Lars waited for a moment, remembering Ingmar's face.
Then he said, "I have seen people make the wrong decision,
but I've also lived with very old men and women who are
gossiped over and who lose people's respect. They eat the
same food as the others but can do no work to earn it. I don't
want to see the troop lose pride in you."
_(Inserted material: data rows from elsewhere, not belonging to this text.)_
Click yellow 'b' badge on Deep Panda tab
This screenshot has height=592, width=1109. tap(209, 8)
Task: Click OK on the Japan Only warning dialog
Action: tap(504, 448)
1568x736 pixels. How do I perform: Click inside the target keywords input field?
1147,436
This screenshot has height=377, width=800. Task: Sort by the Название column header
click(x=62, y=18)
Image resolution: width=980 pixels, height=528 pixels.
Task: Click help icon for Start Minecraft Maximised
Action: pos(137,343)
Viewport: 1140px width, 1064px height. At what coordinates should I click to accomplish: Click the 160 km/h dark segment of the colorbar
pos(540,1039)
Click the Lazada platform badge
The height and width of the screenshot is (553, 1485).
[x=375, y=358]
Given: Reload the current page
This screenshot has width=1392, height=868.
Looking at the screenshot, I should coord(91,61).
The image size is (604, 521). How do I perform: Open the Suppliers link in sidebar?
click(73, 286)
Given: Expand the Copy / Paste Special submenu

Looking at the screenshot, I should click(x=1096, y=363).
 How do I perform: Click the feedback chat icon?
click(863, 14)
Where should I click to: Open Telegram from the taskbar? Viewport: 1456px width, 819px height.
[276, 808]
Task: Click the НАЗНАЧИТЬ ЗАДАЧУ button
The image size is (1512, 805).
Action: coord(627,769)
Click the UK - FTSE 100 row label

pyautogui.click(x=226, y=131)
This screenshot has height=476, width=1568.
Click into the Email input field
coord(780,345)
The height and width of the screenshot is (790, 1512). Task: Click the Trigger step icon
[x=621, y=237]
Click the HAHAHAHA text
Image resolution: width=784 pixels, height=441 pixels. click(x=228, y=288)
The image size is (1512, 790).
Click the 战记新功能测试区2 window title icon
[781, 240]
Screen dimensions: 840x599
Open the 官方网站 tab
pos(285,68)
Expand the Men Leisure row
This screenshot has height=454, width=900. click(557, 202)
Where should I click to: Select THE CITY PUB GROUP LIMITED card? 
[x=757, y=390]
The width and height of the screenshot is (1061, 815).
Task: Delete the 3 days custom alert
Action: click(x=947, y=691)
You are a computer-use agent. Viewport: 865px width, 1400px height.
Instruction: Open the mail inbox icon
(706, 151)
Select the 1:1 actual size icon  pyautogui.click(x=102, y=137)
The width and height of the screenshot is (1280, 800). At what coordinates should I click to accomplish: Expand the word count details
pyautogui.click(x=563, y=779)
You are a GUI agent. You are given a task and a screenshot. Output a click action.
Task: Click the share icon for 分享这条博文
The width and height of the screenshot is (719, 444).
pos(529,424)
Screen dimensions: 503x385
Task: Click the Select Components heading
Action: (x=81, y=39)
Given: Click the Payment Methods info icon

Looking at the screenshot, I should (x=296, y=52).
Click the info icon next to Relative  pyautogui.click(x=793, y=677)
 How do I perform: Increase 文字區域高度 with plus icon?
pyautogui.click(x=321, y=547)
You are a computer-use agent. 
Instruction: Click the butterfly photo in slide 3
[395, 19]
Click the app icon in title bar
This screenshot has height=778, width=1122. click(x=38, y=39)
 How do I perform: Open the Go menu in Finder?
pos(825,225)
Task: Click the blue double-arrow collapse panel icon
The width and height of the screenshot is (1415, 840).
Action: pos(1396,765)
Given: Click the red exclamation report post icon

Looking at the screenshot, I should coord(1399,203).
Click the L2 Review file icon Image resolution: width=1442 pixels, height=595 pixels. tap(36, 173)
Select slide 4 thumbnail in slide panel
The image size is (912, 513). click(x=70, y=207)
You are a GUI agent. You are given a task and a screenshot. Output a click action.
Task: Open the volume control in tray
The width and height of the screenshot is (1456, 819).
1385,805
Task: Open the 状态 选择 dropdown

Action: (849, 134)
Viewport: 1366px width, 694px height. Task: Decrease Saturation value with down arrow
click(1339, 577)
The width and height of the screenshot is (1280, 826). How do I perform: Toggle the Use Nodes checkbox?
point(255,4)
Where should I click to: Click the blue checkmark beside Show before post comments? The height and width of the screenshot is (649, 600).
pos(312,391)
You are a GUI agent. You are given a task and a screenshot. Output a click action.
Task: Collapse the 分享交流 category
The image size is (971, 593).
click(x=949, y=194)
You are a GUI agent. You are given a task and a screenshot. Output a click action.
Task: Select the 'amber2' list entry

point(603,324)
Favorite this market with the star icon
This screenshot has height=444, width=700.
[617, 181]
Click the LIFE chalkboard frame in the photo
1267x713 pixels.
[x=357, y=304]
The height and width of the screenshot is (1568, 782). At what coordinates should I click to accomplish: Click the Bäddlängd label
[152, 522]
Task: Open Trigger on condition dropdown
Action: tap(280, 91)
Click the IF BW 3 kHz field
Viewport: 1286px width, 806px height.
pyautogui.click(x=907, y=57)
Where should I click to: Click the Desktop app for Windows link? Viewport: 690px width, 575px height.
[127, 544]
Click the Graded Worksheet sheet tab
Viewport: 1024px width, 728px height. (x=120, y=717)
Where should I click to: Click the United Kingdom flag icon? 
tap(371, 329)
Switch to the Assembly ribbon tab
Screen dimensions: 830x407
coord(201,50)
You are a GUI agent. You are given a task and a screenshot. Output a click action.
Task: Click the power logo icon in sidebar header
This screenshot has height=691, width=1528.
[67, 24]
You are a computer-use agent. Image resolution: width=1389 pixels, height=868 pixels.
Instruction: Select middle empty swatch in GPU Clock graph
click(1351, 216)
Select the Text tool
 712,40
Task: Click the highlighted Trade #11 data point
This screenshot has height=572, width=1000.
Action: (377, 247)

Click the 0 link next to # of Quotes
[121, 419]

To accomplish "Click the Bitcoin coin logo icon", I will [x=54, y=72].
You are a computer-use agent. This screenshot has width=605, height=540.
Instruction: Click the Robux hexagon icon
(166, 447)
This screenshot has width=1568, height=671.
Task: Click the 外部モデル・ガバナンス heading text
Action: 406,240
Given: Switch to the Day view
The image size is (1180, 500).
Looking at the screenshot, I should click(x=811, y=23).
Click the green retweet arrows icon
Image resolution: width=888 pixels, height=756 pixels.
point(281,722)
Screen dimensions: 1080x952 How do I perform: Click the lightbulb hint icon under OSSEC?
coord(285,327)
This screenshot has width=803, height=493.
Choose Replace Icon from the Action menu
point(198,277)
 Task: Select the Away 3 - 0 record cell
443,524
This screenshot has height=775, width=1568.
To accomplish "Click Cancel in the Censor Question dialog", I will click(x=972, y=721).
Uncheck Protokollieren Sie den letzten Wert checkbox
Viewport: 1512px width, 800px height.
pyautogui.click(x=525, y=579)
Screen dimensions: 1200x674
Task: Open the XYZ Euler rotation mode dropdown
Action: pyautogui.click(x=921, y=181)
Lars felt it was time he left Lauri to his own thoughts and
he stood up. He left the dying fire and returned to his own
kota.
Lauri sat for a while raking the ashes of the logs that had
been blazing earlier, like memories of previous life. When the
cold chilled him, he crept into his kota and slept. A pale,
furtive figure fastened shut his kota from outside and silently
shrank into the icy ground.
_
Lapps call themselves Sameks or Saames - the words are
different because there are several dialects. The Saames are
short and dark, with an inherently Slavic bone-structure to
their faces. For hundreds of years they have had the sole rights
to breed and keep reindeer and, since a seventeenth century
decree that all residential Saames must pay taxes to the
Norwegian Crown, many have led nomadic lives, migrating
with the reindeer which shamble from one lichen patch to
another, scraping at the snow and ice with their large hooves
to uncover fungi.
As the troop treks west into the rising mountains, it is
difficult even for the Saames not to sense the immensity and
white desolation of Lapland. Although lush, green pine forests
can be discerned on the southern horizon, the only trees here
are weather-beaten spruces clinging to scree slopes. The air is
silent, save for the trample of hooves and calls of Saame
conversation. Occasionally a phalarope or a gyrfalcon will be
seen in the night overhead, only to emphasise the colossal
volume of air over the barren landscape. This was how Lauri
saw the scene every year, only as the years lengthened, so too
did the rocky path into the mountains.
When the troop lived in the lowlands in the Summer, he
would sit beside his kota and doze. He would pick a spot to
the north-west of his kota, just within its shadow, so that as
the sun moved along the southern horizon its light would fall
on him in the evening and the orange warmth on his eyelids
would wake him in time to see the thick red band of cloud
stretching from his left eye's corner to his right's, dripping
cloudberry juice down onto the crimson-stained snow in the
distance. It had been five months since Lauri had felt the sun's
comfort on his skin, but the passing of a generation now
dimmed his memory of a warmth that had warmed him right
through to his heart.
The route out of the foothills had been chosen by a man
called Eivind. He was short and muscular, with a thick crop of
black hair, and the stern look on his eyebrows suited him to
the position of troop leader. Lauri found it a long trek up into
the mountains and once or twice he asked Eivind if he was
sure that they hadn't come too far west, as it seemed that the
troop had walked farther than they normally did.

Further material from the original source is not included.